(Stored items from a collection)
-- Opening Marker --

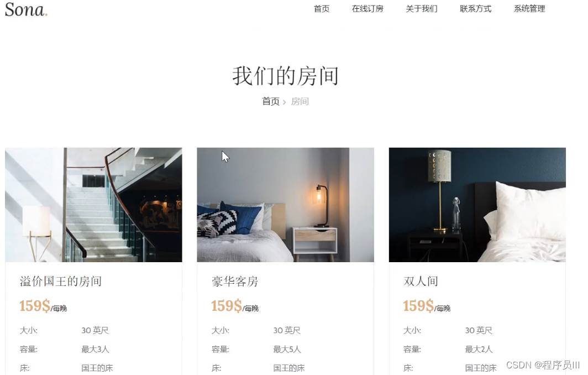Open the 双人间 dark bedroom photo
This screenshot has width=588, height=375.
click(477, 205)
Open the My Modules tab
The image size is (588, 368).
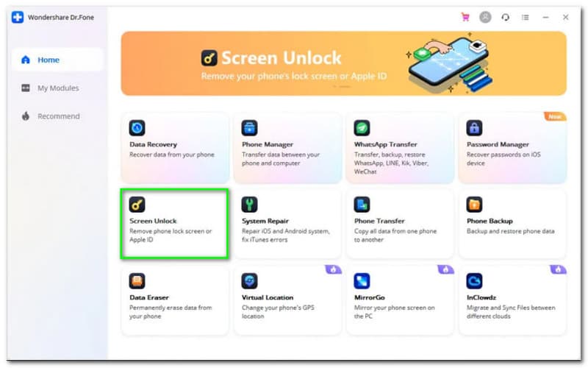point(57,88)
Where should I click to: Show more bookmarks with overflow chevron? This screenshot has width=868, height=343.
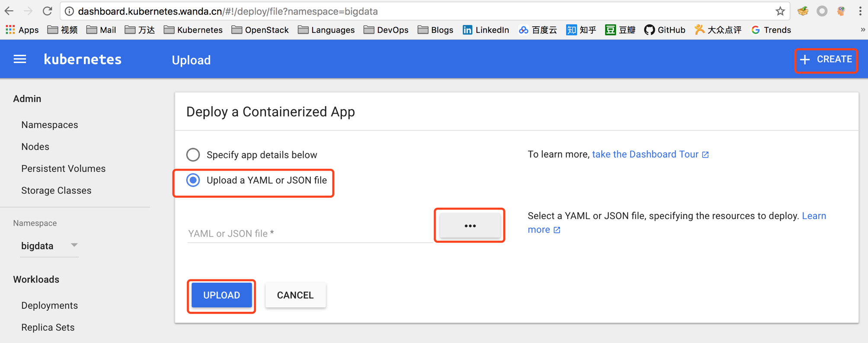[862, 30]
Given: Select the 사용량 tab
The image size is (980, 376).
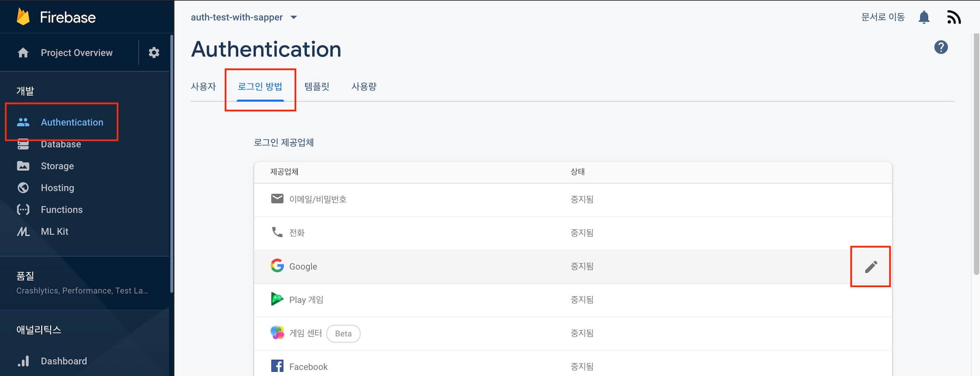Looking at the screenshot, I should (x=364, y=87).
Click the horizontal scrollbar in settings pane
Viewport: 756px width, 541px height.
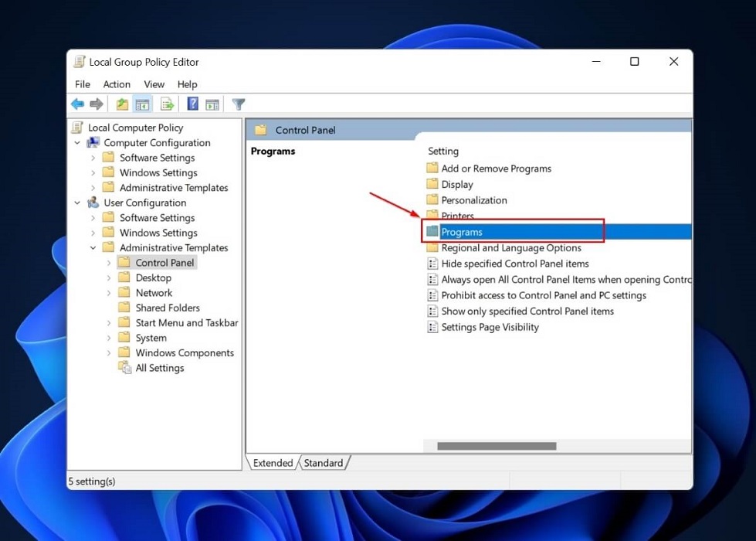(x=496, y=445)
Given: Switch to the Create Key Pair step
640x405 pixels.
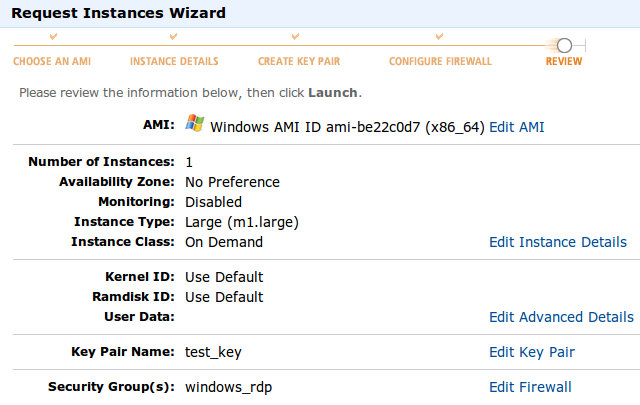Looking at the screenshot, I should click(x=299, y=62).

-- Closing Marker --
-- Opening Marker --

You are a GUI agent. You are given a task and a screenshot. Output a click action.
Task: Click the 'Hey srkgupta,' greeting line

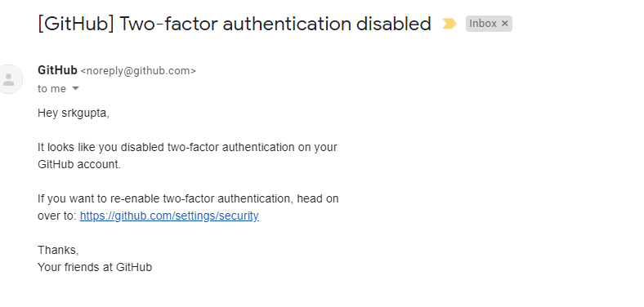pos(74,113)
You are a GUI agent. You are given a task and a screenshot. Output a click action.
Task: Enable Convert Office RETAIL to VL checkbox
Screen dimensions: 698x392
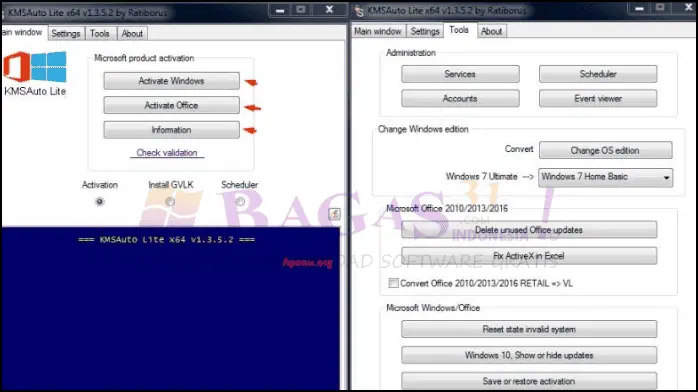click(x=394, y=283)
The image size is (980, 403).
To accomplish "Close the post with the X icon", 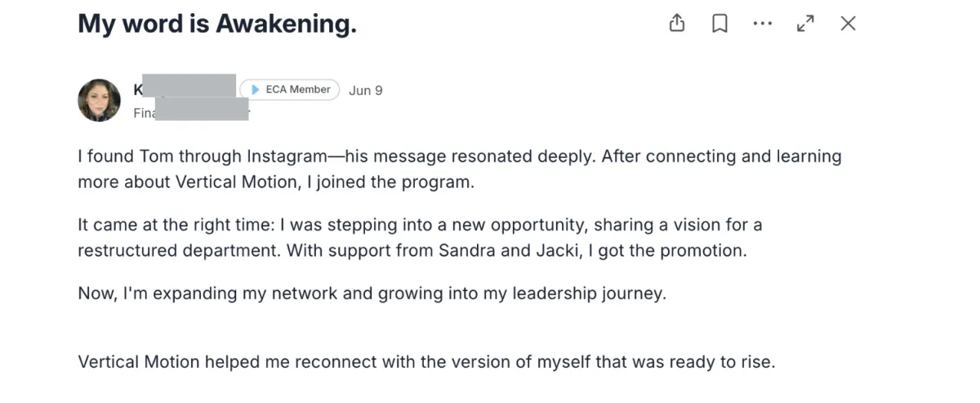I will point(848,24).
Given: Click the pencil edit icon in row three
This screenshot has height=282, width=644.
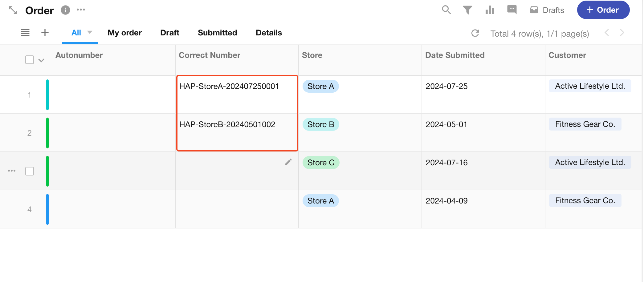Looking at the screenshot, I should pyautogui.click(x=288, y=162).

-- Closing Marker --

Instructions to follow >> Only one stretch of the entries above is needed: the lines from the one containing "Open the My Modules tab" through the one containing "Given: Switch to the Create Key Pair step". Copy it exactly, without the pictures.

Reply to the exercise >>
Open the My Modules tab
The image size is (588, 368).
point(57,88)
Where should I click to: Show more bookmarks with overflow chevron? This screenshot has width=868, height=343.
[862, 30]
Given: Select the 사용량 tab
The image size is (980, 376).
Looking at the screenshot, I should (x=364, y=87).
Click the horizontal scrollbar in settings pane
Viewport: 756px width, 541px height.
(x=496, y=445)
Given: Switch to the Create Key Pair step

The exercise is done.